Actor Chris Hemsworth recently posted a video of once such workout to Instagram. In it, he claimed that a monstrous-sounding blood-flow restriction technique he used during his workouts was the key to his massive arms.

"By restricting blood-flow and oxygen the muscles are forced to work harder in a shorter period of time and a bunch of other 'sports sciency' stuff happens," Hemsworth wrote in the caption of the post. "Basically it's one of the most uncomfortable training methods I've experienced but part of the puzzle in growing Thor's arms to look like the legs of a racehorse."

The video shows Australian trainer Ross Edgley strapping the blood-flow restriction bands around Hemsworth’s arms before cajoling him through a variety of intense arm workouts. The "Thor" actor can be seen grimacing and wincing in apparently immensely pain — although, of course, he is a professional actor — throughout the workout.

While it seems like a grotesque and painful way to train, the science behind the restriction method is surprisingly sound. When blood is trapped in your arm, lactic acid begins to build up. This, in turn, releases more muscle growth hormones throughout your arms. In addition to the hormones, it also allows you to attain more muscle growth from a lighter amount of weight. 

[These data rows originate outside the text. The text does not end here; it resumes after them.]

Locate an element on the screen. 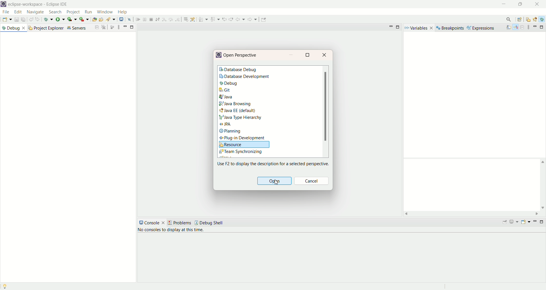 This screenshot has width=546, height=290. no console to display at the time is located at coordinates (170, 231).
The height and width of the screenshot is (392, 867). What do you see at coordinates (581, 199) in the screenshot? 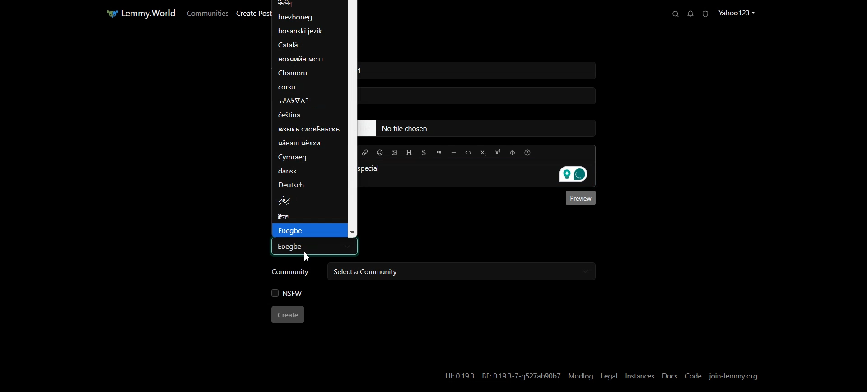
I see `Preview` at bounding box center [581, 199].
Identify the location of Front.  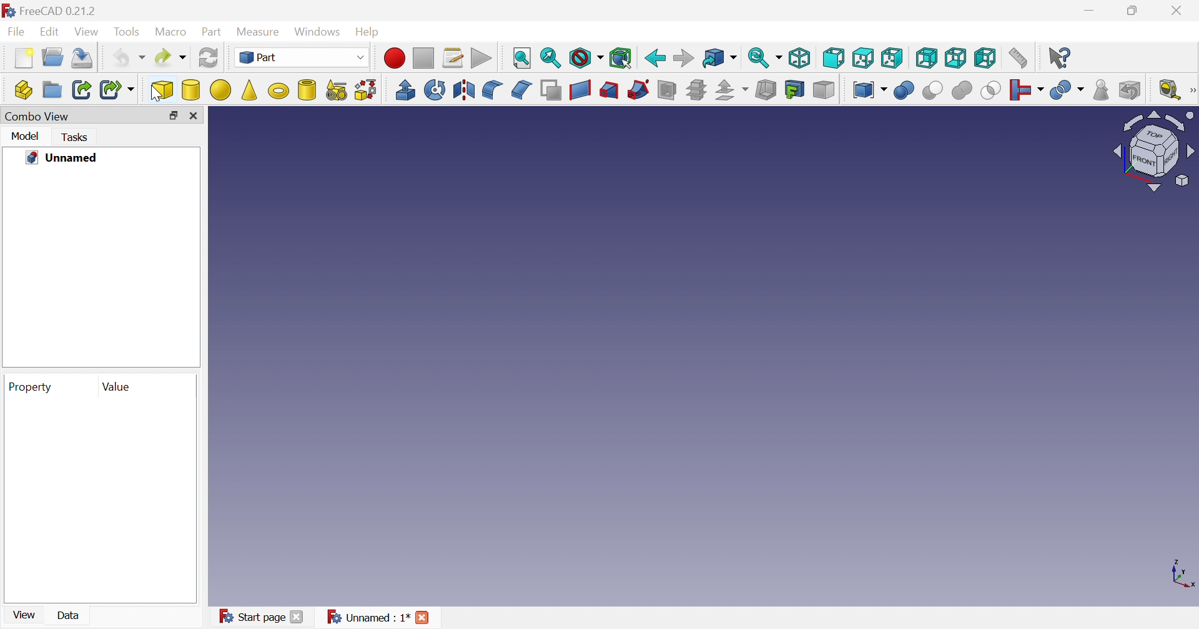
(834, 59).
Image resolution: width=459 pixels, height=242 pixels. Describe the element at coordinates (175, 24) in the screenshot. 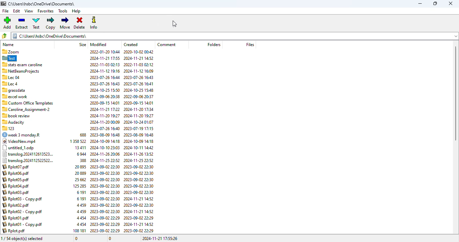

I see `cursor` at that location.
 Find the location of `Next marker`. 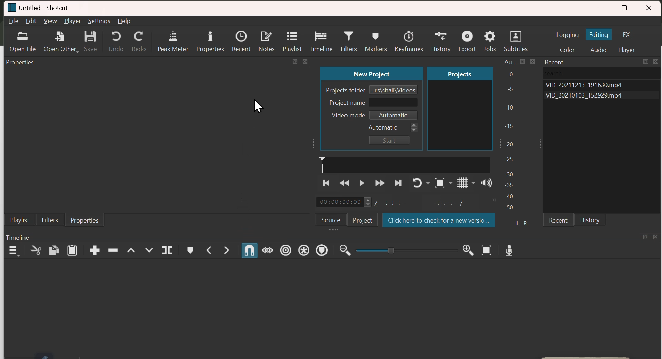

Next marker is located at coordinates (226, 250).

"It's very useful for training around an injury that doesn't allow for heavier loads to be used," personal trainer Harry Smith — who doesn't work with Hemsworth — told Insider. "Blood-flow restriction training forces you to use much lighter loads than you usually would as the restricted venous return traps blood in the muscle, limiting its range of motion to an extent and causes a huge build-up of metabolites and lactic acid."

There is some evidence that blood-flow restriction workouts can result in muscle damage and, at worst, a debilitating condition known as rhabdomyolysis, according to a 2019 paper on the method. However, it should be noted that muscle damage occurs with many weight resistance workouts — so that's not completely out of the norm, and more followup study is needed to fully understand the technique.

Also, it should be noted that employing this method likely won't give you arms like Norse god. Actors like Hemsworth are given an army of the world's top personal trainers and chefs to facilitate their body transformations by wealthy studios. Some even take performance-enhancing drugs and employ a lot of suspect techniques — nevermind the looming possibility of CGI in feature films — to get their bodies camera-ready.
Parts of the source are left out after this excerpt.